Gannett's Rochester Insider Weekly Magazine, January 21, 2005

nightlife: Swindlers need their space
Tim Karan

It was a dreary, slushy, miserable January day when I interviewed April Laragy of the local quasi-futuristic, alterna-pop outfit Atomic Swindlers. I had too many appointments to meet with her in person, so I called her instead.

She made me regret the decision.

“I was planning on doing an all-nude interview,” she revealed. “Nothing but baby oil and a smile.”

If only I had known, perhaps I would've shifted my schedule — blown off a meeting, called in sick, stolen a bike from a nun.

It's this kind of power — a sly, so overt it's almost subliminal sexual power — that the leggy Laragy casually wields as the frontwoman of the coolly sci-fi group.

Laragy is a veteran of the Rochester music scene, as are drummer Roy Stein, bassist Gary Trainer, keyboardist Brian Eggleston and guitarists Scott Ostrowski and Chris Yockel. They've played in such bands as Jet Black Berries and the Raw MaGillys.

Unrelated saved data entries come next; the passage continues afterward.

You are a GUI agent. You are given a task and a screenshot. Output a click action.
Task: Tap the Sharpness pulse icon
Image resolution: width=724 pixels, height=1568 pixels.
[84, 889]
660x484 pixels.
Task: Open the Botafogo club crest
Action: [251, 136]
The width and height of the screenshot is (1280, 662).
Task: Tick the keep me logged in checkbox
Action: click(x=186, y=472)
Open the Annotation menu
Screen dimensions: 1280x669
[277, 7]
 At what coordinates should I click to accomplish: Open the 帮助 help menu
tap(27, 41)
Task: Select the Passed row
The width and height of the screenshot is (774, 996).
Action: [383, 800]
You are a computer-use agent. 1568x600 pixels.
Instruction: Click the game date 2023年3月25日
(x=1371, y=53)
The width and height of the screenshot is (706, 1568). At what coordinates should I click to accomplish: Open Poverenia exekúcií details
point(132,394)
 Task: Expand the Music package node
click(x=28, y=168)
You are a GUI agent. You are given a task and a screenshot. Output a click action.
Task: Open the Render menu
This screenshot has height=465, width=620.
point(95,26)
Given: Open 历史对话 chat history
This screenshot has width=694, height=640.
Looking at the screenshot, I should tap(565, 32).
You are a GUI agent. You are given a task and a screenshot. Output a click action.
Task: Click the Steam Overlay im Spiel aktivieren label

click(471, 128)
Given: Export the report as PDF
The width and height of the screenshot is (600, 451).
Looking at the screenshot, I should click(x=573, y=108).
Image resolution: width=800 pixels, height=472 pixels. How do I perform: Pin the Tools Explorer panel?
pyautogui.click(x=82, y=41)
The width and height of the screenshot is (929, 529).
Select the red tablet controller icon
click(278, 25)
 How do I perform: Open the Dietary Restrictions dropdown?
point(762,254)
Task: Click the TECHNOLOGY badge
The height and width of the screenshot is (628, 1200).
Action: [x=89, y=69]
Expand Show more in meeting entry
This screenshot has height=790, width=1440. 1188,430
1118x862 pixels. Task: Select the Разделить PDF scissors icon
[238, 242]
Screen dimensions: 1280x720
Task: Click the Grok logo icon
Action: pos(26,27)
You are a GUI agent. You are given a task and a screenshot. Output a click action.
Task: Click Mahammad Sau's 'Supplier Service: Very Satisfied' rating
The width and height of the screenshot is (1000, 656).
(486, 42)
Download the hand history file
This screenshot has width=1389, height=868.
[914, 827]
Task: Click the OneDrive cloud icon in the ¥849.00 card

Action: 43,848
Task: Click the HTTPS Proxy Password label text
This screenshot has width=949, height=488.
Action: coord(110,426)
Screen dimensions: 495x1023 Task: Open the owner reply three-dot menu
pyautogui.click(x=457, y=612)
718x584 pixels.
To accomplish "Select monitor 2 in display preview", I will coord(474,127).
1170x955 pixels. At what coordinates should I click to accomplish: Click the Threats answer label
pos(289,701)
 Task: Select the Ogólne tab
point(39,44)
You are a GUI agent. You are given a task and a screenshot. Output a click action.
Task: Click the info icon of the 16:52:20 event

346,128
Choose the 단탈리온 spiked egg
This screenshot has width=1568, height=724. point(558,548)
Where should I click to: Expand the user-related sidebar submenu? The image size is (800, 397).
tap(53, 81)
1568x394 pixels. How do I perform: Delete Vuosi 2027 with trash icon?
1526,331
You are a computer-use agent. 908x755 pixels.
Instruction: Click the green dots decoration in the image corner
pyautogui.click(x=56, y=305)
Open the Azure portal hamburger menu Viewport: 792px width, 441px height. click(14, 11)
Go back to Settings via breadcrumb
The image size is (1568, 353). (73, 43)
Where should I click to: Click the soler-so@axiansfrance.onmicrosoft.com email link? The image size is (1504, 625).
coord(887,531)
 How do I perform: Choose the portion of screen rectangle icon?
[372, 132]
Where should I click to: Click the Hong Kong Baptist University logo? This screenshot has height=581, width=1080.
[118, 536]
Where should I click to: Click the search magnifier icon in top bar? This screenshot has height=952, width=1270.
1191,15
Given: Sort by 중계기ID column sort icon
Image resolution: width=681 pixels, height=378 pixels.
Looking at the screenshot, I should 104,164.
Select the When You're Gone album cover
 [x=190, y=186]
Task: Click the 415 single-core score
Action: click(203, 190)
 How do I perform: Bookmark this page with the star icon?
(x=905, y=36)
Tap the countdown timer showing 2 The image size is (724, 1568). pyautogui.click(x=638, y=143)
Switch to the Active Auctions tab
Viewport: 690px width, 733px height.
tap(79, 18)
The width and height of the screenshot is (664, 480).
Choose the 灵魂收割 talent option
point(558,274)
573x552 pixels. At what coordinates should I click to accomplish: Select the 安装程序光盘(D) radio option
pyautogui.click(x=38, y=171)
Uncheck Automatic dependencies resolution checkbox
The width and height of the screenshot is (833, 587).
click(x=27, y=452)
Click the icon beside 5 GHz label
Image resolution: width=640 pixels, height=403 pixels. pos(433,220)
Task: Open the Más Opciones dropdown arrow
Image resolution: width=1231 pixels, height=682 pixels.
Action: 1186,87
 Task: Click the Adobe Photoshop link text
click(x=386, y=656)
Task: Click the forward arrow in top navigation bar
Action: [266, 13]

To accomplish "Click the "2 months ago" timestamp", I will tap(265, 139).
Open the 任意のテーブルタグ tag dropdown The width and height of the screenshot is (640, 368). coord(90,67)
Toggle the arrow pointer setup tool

The Atomic Swindlers first hit the street in 2001, and in 2003 the group began work on its debut album, Coming Out Electric — a concept piece that revels in retro, space-age sonicscapes originally brought to life by Ziggy Stardust -era David Bowie and Iggy Pop.

“I think we take what was cosmic about the past and try to springboard it into the future,” says Laragy. “It's sort of a celestial ride.”

In keeping with the feel of the album and songs like “Intergalactic Lesbian Love Song” and “Planet of a Thousand Lies,” Laragy herself becomes a leather-clad star girl of sorts — like a flight attendant aboard Major Tom's ship in Bowie's “Space Oddity.”

“It's a caricature of me,” she says. “The album kind of features that character going through time and space.”

Combining other-worldly lyrics, Laragy's breathy vocals and lush, multilayered instrumental tracks, the sound is one that drummer Stein describes as “big” and “British.”

“We put (the band) together to be psychobilly, and then as soon as we started to write our own stuff it didn't sound anything like that,” he says. “You've got to let it be what it's going to be.”

Among other things, the band is visually stimulating.

Aside from the futuristic outfits of Laragy and the band, the animated video for the single “Float (My Electric Stargirl)” debuted in October at the ImageOut Festival, and plans are under way for a multimedia backdrop at live shows.

“When people come, each time they can see a whole new show,” says Laragy. “Not that I'm not completely entertaining myself.”

But really, she and Stein say, the music is speaking for itself.

The Swindlers' songs have been in steady rotation on WBER-FM (90.5) since the fall (see Page 32 for a story on WBER), and “Float” cracked the top-20 list on the nationally broadcast XM Radio show Unsigned . And for now, Laragy says, the band is prepared to do whatever it takes to be heard.

“If a tampon commercial wants to use our songs, put it there,” she says. “Just make them shaped like a rocket.”